In the conference report below, which agency does not currently regulate probiotics?

Document segment:
_ _ _ _ _

Mid October saw the Humbugs travelling to Newcastle to attend their second Nutrition, Immune Tolerance and Allergy in Early Life Conference, held at the awesome Centre For Life. After battling the rain and flood induced crazy Newcastle traffic – saying (not for the first time) “I will definitely get the metro next time!” – we were not disappointed.
The morning session was full of informative lectures on topics pertaining to gut microbes, feeding, the gastrointestinal immune system and the composition of breast milk. The afternoon sessions had us engaging our brains to work out the mount of protein required in preterm infant feed, and the correct composition of feed to ensure the nutrition needs of the infants were met – an interesting insight for the non-medics in the group! The highlight for me was a workshop on ‘Probiotics risks and benefits’. The workshop was led by Dr Stefan Zalewski is a Neonatal Higher Specialist Trainee undertaking postgraduate study at the Institute of Cellular Medicine, Newcastle University, we are presently working with him on a Bifidobacteria sepsis case study.
The Workshop followed the experience of a preterm infant from our joint case study, where sepsis had been contracted after the administration of probiotics. Following the data provided most in the group agreed that probiotics were beneficial. However, the ethical considerations of parental consent and ensuring the risks are known provided more diverse views. Various studies such as: ProPrems and PiPs were examined as reliable and informative studies. The overarching area of concern was the lack of quality control around probiotics as they are at present not regulated by the Medicines and Healthcare products Regulatory Agency (MHRA). The implications for probiotic loads and potential contamination is therefore an area to be further investigated.
Attendance at conferences such as these are so important for all levels of researchers – to meet and talk with people with similar interests but often very different approaches is stimulating and can break open a research area. I’m not sure we will be quite so relaxed when we have to present at our first conference!

_ _ _ _ _

Data provided:
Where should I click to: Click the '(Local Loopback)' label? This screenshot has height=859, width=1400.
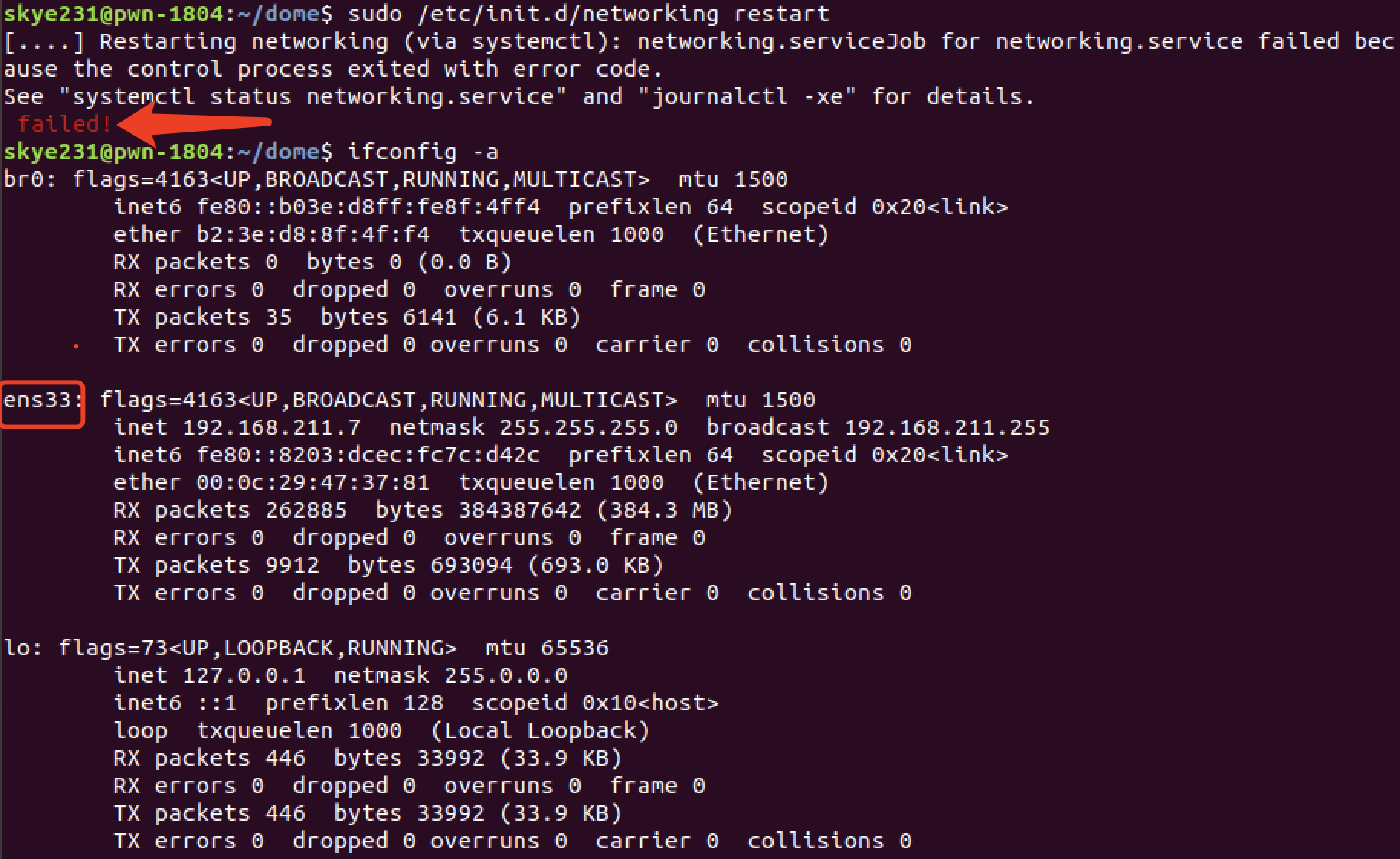[x=540, y=731]
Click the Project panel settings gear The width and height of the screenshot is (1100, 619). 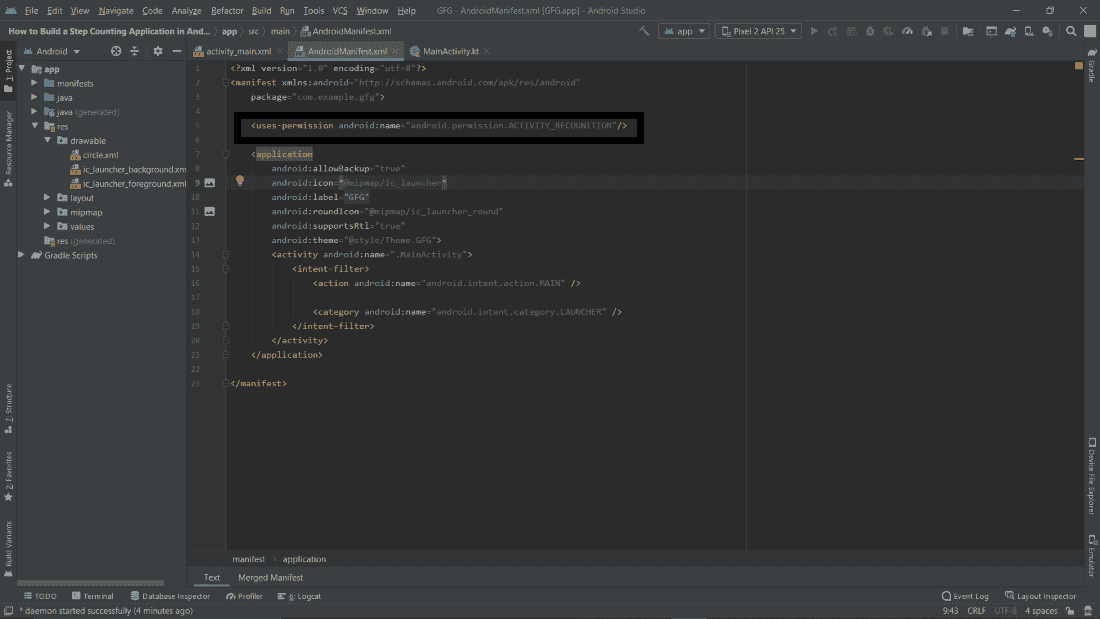point(157,51)
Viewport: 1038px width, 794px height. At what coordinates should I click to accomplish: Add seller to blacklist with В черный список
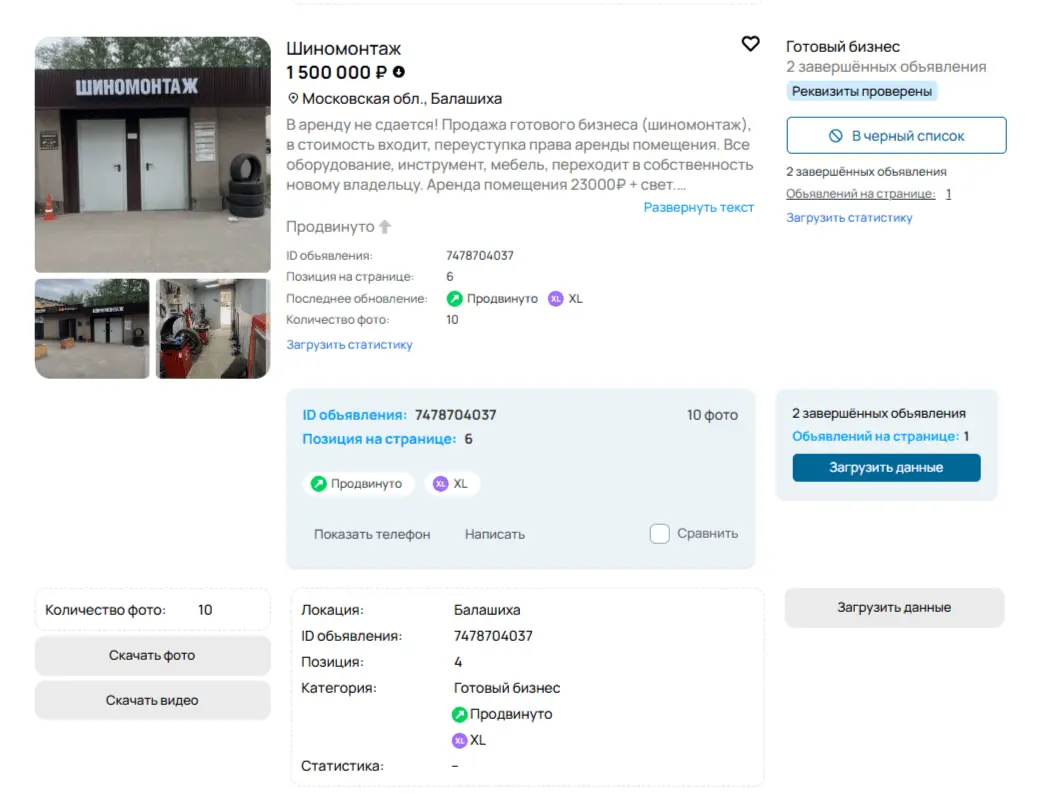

_ _ _ _ _

Exercise output:
The Medicines and Healthcare products Regulatory Agency (MHRA).